→ **DATA IN THIS EXERCISE**:

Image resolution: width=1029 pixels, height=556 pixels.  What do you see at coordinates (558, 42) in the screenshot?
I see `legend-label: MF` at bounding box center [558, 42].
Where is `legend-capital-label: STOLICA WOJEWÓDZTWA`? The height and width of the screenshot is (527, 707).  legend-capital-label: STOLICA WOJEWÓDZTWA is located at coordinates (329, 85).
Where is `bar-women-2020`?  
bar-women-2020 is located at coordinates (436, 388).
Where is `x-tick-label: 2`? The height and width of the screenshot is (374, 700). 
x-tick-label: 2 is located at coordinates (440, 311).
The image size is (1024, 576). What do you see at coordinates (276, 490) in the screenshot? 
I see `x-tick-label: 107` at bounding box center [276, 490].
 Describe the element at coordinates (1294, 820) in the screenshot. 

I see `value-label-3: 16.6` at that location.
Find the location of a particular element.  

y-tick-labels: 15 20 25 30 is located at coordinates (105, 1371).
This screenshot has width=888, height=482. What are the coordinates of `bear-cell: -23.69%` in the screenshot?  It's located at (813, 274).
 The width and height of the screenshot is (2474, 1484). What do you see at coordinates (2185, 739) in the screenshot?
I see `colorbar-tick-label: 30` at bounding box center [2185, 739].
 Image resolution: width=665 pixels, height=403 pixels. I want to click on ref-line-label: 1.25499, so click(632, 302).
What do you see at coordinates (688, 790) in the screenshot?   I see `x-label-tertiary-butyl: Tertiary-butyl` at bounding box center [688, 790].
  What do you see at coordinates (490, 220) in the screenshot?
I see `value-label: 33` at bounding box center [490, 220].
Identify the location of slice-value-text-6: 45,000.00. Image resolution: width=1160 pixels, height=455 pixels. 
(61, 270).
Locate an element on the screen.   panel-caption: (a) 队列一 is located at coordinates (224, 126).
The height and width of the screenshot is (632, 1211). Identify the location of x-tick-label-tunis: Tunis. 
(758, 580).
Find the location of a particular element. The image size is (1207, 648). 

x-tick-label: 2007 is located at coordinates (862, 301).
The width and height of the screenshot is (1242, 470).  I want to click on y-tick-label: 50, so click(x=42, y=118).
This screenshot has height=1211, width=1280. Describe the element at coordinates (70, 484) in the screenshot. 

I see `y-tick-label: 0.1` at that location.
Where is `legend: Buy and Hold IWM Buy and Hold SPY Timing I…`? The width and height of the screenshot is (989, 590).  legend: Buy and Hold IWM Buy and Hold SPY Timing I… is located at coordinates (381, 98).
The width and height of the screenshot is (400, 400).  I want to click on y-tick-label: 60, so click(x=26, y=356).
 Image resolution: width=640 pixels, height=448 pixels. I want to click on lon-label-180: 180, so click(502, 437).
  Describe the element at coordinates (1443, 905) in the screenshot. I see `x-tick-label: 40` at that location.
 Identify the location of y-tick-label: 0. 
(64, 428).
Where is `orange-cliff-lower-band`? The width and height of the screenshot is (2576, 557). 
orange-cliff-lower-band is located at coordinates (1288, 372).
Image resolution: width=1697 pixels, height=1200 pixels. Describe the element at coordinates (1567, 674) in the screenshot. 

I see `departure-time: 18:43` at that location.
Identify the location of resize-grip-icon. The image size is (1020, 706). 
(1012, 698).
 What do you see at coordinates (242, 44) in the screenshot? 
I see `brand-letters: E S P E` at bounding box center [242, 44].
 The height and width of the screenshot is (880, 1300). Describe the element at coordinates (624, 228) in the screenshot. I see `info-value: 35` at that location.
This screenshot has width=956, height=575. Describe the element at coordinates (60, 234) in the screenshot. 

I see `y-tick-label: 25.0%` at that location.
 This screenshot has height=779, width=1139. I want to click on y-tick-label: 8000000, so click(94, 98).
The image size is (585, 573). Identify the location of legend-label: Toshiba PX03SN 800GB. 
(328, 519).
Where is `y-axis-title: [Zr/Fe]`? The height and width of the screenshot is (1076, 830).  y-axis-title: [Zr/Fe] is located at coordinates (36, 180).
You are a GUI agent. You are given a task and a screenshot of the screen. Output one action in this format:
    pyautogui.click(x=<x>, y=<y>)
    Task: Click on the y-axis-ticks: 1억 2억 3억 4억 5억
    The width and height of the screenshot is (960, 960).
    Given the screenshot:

→ **ABOUT THIS TASK**: Can you reproduce, word for word, the rows from the very first one up to and including the row with "x-tick-label: 2 is"?

→ **SOLUTION FOR THIS EXERCISE**:
Image resolution: width=1029 pixels, height=556 pixels.  What do you see at coordinates (558, 42) in the screenshot?
I see `legend-label: MF` at bounding box center [558, 42].
Where is `legend-capital-label: STOLICA WOJEWÓDZTWA`? The height and width of the screenshot is (527, 707).  legend-capital-label: STOLICA WOJEWÓDZTWA is located at coordinates (329, 85).
Where is `bar-women-2020`?  
bar-women-2020 is located at coordinates (436, 388).
Where is `x-tick-label: 2`? The height and width of the screenshot is (374, 700). 
x-tick-label: 2 is located at coordinates (440, 311).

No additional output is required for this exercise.